To illustrate further how we hope our new quarterly data are helpful in analysing and understanding the transmission of shocks and business cycle dynamics, Figure 3 shows the regional recession profiles of each region for the four UK-wide recessions since 1970. We see that London emerged more strongly from the 2008 recession than the UK as a whole. But this contrasts its experience in the other three recessions, when it recovered more slowly than the UK as a whole. Similarly, we see that while the 2008 recession was the deepest and longest lasting at the UK level, it was the 1979 recession which was the deepest for many regions, with the West Midlands, Scotland, North West, Yorkshire and the Humber and Northern Ireland particularly hard hit. This is consistent with macroeconomic analysis showing the differential effects of the 1970s oil price shocks. Scotland, in turn, emerged out of the 1973 recession rather quickly, perhaps spurred by the boom in activity in the North Sea at the time, stimulated by the discovery and extraction of oil.

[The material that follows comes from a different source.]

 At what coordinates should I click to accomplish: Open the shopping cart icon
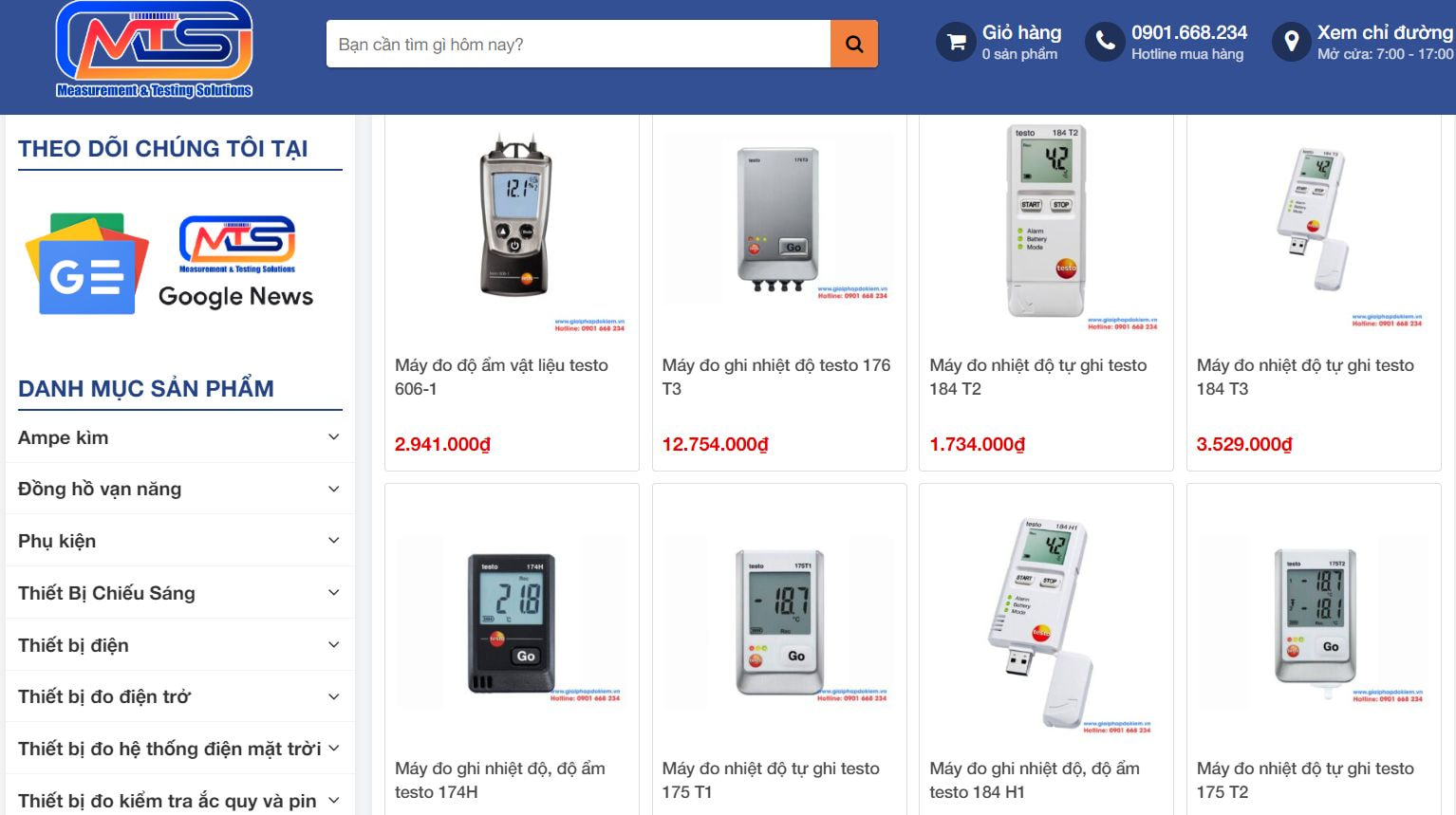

Figure 3: Regional profiles of four UK recessions


Next steps

We will continue to develop our model and plan to extend it to consider greater spatial disaggregation, by producing regional growth estimates at the NUTS2 level. We will also use our model to produce early regional growth estimates, that importantly are consistent with both the soon-to-be released quarterly short term indicator data that the ONS will produce for the English regions alongside the data they already produce for Wales, and the existing quarterly growth data, for the other nations of the UK, produced by the Scottish Government and the Northern Ireland Statistical Agency. All of this work should provide a better (and timelier) understanding of developments in the economies of the UK.

For readers wanting a more detailed, technical explanation we have also released an ESCoE Discussion Paper (2018-14).

ESCoE blogs are published to further debate.  Any views expressed are solely those of the author(s) and so cannot be taken to represent those of the ESCoE, its partner institutions or the Office for National Statistics.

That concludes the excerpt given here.